■ Work order ■
For this exercise, write out each entry below exactly as it reads.

-*-

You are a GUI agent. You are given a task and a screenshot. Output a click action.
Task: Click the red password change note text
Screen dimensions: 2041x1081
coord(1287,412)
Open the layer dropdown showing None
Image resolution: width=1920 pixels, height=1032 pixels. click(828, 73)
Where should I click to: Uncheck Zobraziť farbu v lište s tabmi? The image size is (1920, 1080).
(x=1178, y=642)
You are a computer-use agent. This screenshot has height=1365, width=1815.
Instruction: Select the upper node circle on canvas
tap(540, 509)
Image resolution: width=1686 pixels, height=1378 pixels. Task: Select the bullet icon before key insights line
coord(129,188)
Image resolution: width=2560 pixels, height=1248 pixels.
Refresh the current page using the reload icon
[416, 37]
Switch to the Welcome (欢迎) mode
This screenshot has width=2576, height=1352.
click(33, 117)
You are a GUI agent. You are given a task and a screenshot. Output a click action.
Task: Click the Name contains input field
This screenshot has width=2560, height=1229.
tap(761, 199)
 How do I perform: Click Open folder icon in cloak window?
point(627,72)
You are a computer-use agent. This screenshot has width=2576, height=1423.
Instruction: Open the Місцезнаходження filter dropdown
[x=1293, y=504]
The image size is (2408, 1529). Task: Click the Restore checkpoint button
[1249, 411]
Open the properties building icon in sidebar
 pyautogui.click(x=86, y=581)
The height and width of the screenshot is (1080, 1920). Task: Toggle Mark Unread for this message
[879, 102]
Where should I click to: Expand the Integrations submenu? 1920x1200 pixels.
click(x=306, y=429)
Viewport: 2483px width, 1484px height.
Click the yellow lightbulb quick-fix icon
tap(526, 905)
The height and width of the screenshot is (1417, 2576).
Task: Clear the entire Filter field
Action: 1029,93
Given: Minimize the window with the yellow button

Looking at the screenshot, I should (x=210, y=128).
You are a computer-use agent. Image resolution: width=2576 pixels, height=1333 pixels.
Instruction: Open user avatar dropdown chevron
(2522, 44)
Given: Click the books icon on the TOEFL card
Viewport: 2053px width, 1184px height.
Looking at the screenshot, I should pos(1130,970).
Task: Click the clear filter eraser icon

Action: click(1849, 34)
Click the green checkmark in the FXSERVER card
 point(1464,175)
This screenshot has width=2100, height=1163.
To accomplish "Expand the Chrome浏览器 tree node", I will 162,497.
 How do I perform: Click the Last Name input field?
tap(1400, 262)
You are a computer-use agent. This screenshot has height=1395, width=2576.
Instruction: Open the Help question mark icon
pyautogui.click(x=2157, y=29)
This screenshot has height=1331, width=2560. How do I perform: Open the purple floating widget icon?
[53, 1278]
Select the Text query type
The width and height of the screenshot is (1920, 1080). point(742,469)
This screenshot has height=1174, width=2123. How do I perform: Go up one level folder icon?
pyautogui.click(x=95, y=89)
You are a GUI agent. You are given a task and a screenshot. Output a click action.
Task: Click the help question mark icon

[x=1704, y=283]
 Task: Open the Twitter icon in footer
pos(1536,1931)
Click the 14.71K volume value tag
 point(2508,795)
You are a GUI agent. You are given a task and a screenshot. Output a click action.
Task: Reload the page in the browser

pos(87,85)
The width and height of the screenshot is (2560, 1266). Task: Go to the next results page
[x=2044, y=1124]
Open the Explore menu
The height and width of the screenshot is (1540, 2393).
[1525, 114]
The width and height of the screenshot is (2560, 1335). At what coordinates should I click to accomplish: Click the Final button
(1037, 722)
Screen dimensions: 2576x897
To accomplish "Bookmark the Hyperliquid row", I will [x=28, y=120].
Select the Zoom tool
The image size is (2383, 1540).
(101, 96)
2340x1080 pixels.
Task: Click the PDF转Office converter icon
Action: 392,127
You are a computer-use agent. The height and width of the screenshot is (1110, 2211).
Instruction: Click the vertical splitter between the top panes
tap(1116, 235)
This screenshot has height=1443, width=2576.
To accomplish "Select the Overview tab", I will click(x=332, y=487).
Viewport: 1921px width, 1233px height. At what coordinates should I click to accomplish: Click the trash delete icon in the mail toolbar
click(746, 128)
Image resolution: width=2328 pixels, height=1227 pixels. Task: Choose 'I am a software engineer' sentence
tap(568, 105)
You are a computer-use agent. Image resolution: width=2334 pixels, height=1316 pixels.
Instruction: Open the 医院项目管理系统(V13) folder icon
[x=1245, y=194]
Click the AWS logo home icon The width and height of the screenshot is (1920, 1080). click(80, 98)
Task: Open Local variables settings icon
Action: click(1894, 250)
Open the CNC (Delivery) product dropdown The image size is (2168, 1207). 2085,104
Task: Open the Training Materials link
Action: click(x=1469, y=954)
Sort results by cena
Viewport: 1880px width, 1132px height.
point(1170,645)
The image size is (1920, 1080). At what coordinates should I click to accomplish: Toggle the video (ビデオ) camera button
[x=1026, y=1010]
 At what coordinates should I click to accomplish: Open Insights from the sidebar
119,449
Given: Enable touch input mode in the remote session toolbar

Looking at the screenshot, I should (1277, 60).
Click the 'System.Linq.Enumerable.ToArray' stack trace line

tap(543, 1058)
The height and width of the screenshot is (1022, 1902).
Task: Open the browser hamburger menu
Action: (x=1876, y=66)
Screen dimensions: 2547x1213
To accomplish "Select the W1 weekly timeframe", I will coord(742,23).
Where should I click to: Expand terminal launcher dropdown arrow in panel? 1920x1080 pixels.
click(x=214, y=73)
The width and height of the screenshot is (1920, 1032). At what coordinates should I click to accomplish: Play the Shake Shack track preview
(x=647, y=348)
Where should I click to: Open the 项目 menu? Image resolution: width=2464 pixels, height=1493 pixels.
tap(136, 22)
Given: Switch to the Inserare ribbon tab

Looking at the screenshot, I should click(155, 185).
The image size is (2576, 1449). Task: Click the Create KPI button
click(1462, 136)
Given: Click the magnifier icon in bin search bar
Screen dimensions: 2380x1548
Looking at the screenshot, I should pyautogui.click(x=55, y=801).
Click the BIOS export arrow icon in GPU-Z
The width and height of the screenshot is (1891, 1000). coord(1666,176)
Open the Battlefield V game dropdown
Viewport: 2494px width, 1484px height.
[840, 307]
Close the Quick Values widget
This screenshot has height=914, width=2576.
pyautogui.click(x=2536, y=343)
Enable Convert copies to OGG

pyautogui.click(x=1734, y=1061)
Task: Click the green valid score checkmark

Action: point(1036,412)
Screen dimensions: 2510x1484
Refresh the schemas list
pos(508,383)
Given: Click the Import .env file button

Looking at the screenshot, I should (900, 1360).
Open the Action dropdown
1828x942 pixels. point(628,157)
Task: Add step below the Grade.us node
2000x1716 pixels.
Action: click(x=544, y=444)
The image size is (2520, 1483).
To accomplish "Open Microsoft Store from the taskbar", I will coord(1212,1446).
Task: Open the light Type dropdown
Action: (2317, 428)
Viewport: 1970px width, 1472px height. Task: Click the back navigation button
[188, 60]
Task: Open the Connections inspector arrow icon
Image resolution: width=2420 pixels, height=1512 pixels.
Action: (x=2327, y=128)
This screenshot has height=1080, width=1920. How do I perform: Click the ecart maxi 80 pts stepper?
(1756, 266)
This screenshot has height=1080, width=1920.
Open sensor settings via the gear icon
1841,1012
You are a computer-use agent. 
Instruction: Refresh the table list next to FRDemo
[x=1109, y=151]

-*-

■ Output of the exercise ■
You are a GUI agent. You are given a task and a screenshot. Output a click action.
Task: Click the red password change note text
Screen dimensions: 2041x1081
coord(1287,412)
Open the layer dropdown showing None
Image resolution: width=1920 pixels, height=1032 pixels. click(828, 73)
Where should I click to: Uncheck Zobraziť farbu v lište s tabmi? The image size is (1920, 1080).
(x=1178, y=642)
You are a computer-use agent. This screenshot has height=1365, width=1815.
Instruction: Select the upper node circle on canvas
tap(540, 509)
Image resolution: width=1686 pixels, height=1378 pixels. Task: Select the bullet icon before key insights line
coord(129,188)
Image resolution: width=2560 pixels, height=1248 pixels.
Refresh the current page using the reload icon
[416, 37]
Switch to the Welcome (欢迎) mode
This screenshot has width=2576, height=1352.
click(33, 117)
You are a GUI agent. You are given a task and a screenshot. Output a click action.
Task: Click the Name contains input field
This screenshot has width=2560, height=1229.
tap(761, 199)
 How do I perform: Click Open folder icon in cloak window?
point(627,72)
You are a computer-use agent. This screenshot has width=2576, height=1423.
Instruction: Open the Місцезнаходження filter dropdown
[x=1293, y=504]
The image size is (2408, 1529). Task: Click the Restore checkpoint button
[1249, 411]
Open the properties building icon in sidebar
 pyautogui.click(x=86, y=581)
The height and width of the screenshot is (1080, 1920). Task: Toggle Mark Unread for this message
[879, 102]
Where should I click to: Expand the Integrations submenu? 1920x1200 pixels.
click(x=306, y=429)
Viewport: 2483px width, 1484px height.
Click the yellow lightbulb quick-fix icon
tap(526, 905)
The height and width of the screenshot is (1417, 2576).
Task: Clear the entire Filter field
Action: 1029,93
Given: Minimize the window with the yellow button

Looking at the screenshot, I should (x=210, y=128).
You are a computer-use agent. Image resolution: width=2576 pixels, height=1333 pixels.
Instruction: Open user avatar dropdown chevron
(2522, 44)
Given: Click the books icon on the TOEFL card
Viewport: 2053px width, 1184px height.
Looking at the screenshot, I should pos(1130,970).
Task: Click the clear filter eraser icon

Action: click(1849, 34)
Click the green checkmark in the FXSERVER card
 point(1464,175)
This screenshot has width=2100, height=1163.
To accomplish "Expand the Chrome浏览器 tree node", I will 162,497.
 How do I perform: Click the Last Name input field?
tap(1400, 262)
You are a computer-use agent. This screenshot has height=1395, width=2576.
Instruction: Open the Help question mark icon
pyautogui.click(x=2157, y=29)
This screenshot has height=1331, width=2560. How do I perform: Open the purple floating widget icon?
[53, 1278]
Select the Text query type
The width and height of the screenshot is (1920, 1080). point(742,469)
This screenshot has height=1174, width=2123. How do I perform: Go up one level folder icon?
pyautogui.click(x=95, y=89)
You are a GUI agent. You are given a task and a screenshot. Output a click action.
Task: Click the help question mark icon

[x=1704, y=283]
 Task: Open the Twitter icon in footer
pos(1536,1931)
Click the 14.71K volume value tag
 point(2508,795)
You are a GUI agent. You are given a task and a screenshot. Output a click action.
Task: Reload the page in the browser

pos(87,85)
The width and height of the screenshot is (2560, 1266). Task: Go to the next results page
[x=2044, y=1124]
Open the Explore menu
The height and width of the screenshot is (1540, 2393).
[1525, 114]
The width and height of the screenshot is (2560, 1335). At what coordinates should I click to accomplish: Click the Final button
(1037, 722)
Screen dimensions: 2576x897
To accomplish "Bookmark the Hyperliquid row", I will [x=28, y=120].
Select the Zoom tool
The image size is (2383, 1540).
(101, 96)
2340x1080 pixels.
Task: Click the PDF转Office converter icon
Action: 392,127
You are a computer-use agent. The height and width of the screenshot is (1110, 2211).
Instruction: Click the vertical splitter between the top panes
tap(1116, 235)
This screenshot has height=1443, width=2576.
To accomplish "Select the Overview tab", I will click(x=332, y=487).
Viewport: 1921px width, 1233px height. At what coordinates should I click to accomplish: Click the trash delete icon in the mail toolbar
click(746, 128)
Image resolution: width=2328 pixels, height=1227 pixels. Task: Choose 'I am a software engineer' sentence
tap(568, 105)
You are a computer-use agent. Image resolution: width=2334 pixels, height=1316 pixels.
Instruction: Open the 医院项目管理系统(V13) folder icon
[x=1245, y=194]
Click the AWS logo home icon The width and height of the screenshot is (1920, 1080). click(80, 98)
Task: Open Local variables settings icon
Action: click(1894, 250)
Open the CNC (Delivery) product dropdown The image size is (2168, 1207). 2085,104
Task: Open the Training Materials link
Action: click(x=1469, y=954)
Sort results by cena
Viewport: 1880px width, 1132px height.
point(1170,645)
The image size is (1920, 1080). At what coordinates should I click to accomplish: Toggle the video (ビデオ) camera button
[x=1026, y=1010]
 At what coordinates should I click to accomplish: Open Insights from the sidebar
119,449
Given: Enable touch input mode in the remote session toolbar

Looking at the screenshot, I should (1277, 60).
Click the 'System.Linq.Enumerable.ToArray' stack trace line

tap(543, 1058)
The height and width of the screenshot is (1022, 1902).
Task: Open the browser hamburger menu
Action: (x=1876, y=66)
Screen dimensions: 2547x1213
To accomplish "Select the W1 weekly timeframe", I will coord(742,23).
Where should I click to: Expand terminal launcher dropdown arrow in panel? 1920x1080 pixels.
click(x=214, y=73)
The width and height of the screenshot is (1920, 1032). At what coordinates should I click to accomplish: Play the Shake Shack track preview
(x=647, y=348)
Where should I click to: Open the 项目 menu? Image resolution: width=2464 pixels, height=1493 pixels.
tap(136, 22)
Given: Switch to the Inserare ribbon tab

Looking at the screenshot, I should click(155, 185).
The image size is (2576, 1449). Task: Click the Create KPI button
click(1462, 136)
Given: Click the magnifier icon in bin search bar
Screen dimensions: 2380x1548
Looking at the screenshot, I should pyautogui.click(x=55, y=801).
Click the BIOS export arrow icon in GPU-Z
The width and height of the screenshot is (1891, 1000). coord(1666,176)
Open the Battlefield V game dropdown
Viewport: 2494px width, 1484px height.
[840, 307]
Close the Quick Values widget
This screenshot has height=914, width=2576.
pyautogui.click(x=2536, y=343)
Enable Convert copies to OGG

pyautogui.click(x=1734, y=1061)
Task: Click the green valid score checkmark

Action: point(1036,412)
Screen dimensions: 2510x1484
Refresh the schemas list
pos(508,383)
Given: Click the Import .env file button

Looking at the screenshot, I should (900, 1360).
Open the Action dropdown
1828x942 pixels. point(628,157)
Task: Add step below the Grade.us node
2000x1716 pixels.
Action: click(x=544, y=444)
The image size is (2520, 1483).
To accomplish "Open Microsoft Store from the taskbar", I will coord(1212,1446).
Task: Open the light Type dropdown
Action: (2317, 428)
Viewport: 1970px width, 1472px height. Task: Click the back navigation button
[188, 60]
Task: Open the Connections inspector arrow icon
Image resolution: width=2420 pixels, height=1512 pixels.
Action: (x=2327, y=128)
This screenshot has height=1080, width=1920. How do I perform: Click the ecart maxi 80 pts stepper?
(1756, 266)
This screenshot has height=1080, width=1920.
Open sensor settings via the gear icon
1841,1012
You are a computer-use agent. 
Instruction: Refresh the table list next to FRDemo
[x=1109, y=151]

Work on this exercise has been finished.